Directions:
[A] Answer these from the article excerpt on "Black Romantic":
(i) With what words does the curator's announcement begin?
(ii) In what genre does the announcement solicit work?
(iii) How many years of tastemaking and art practice does the article excerpt mention?
[B] Pick up the article excerpt on "Black Romantic" from its final sentence and keep writing it in the same voice.

Source passage:
<<<<

Golden Moment: Andrew Ross on "Black Romantic". (Slant)

Article excerpt

WHEN WAS THE LAST TIME a major art museum issued an open call for submissions to an upcoming show? Um ... never? While open calls are the staple of a thousand regional and community art centers, the metro curator lives or dies by her own deft instincts about where to look, how to prefer, and what to embrace. So when one of the art world's most sophisticated curators circulates an announcement that begins "Attention Artists!" and goes on to solicit work in the figurative genre of "romanticism," irony hounds are likely to salivate at the prospect of another juicy morsel of conceptualism coming their way. Even for those with duller appetites, it may not be easy to take such a gesture at face value. Thirty years of tastemaking and art practice have made it habitual to extract conceptual merit from almost every aspect of the commonplace--the cuckoo clock on the mantelpiece, an ad for mail-order brides, Jesus Christ's visage on the moon, the boy next door. When nothing cannot be redeemed by irony, everything will b e.

>>>>

Given data:
<<<<

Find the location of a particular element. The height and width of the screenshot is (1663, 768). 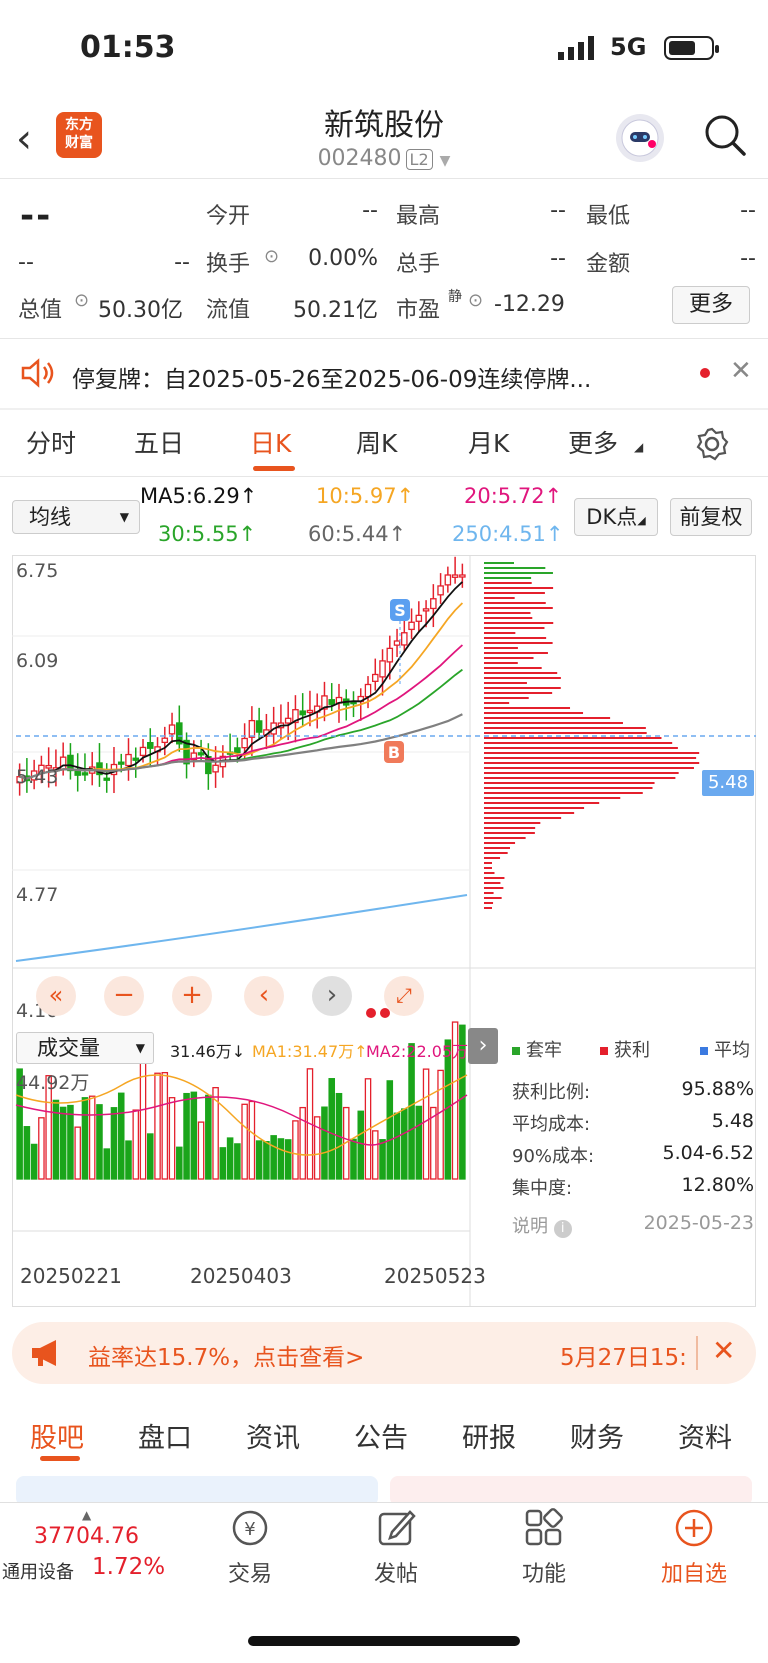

>>>>

Answer set:
[A]
(i) "Attention Artists!"
(ii) The figurative genre of "romanticism."
(iii) Thirty years.

[B]
Thelma Golden is hoping that visitors to "Black Romantic," her show of popular, figurative black art opening this month at the Studio Museum in Harlem (where she is deputy director for exhibitions and programs), will see fit to check their irony at the door. That will be a lot to ask, though she, more than most, has a shot at winning this gamble (having survived curatorial trials by fire at the Whitney to become the current queen of the hill), and it is the pluckiest wager in many a year. The open call was a practical matter: It gave Golden access to a vast community of artists about whom she knew very little. They include figures like Kadir Nelson, Dean Mitchell, Alonzo Adams, Gerald Griffin, and Philip Smallwood, who have zero name recognition in the art world yet are exhibited widely in historically black college galleries and hold pride of place in the personal collections of Bill Cosby, Oprah Winfrey, Will Smith, Spike Lee, Jesse Jackson, Maya Angelou, and Eddie Murphy. They command top billing at black art stores and galleries in malls across the country, and reproductions of their work can be found in street fairs and festivals, even on vendors' tables along Harlem's 125th Street.

The genres these artists favor are frankly pictorial, focused on the dignity of proud, often heroic black figures and steeped in a utopian realism that tends to highlight the strongest, finest, most fearless, and least compromised. Their themes are humanistic and accentuate the positive, even when their subjects are down on their luck. A blue-collar worker, taking a load off his feet. A basketball giant, sculpted, poised, and withholding his power. A grandmother with an achy back, her mind on something higher than the daily wash. A steamy Black Venus, shell-surfing ashore on a moonlit wave. As tableaux of social feeling, they are probably a more accurate distillation of the philosophy of the black majority than are those renditions of black life that are overrepresented in the public eye: the boilerplate media depictions of ghetto distress and thug life on the one hand, and the gold-plated, bling-bling dioramas of high life promoted by hip-hop videos on the other. Even so, they stand foursquare in the dominan t black art tradition of figuration, ever popular because it is the most effective vehicle for correcting the long history of visual caricatures of black people.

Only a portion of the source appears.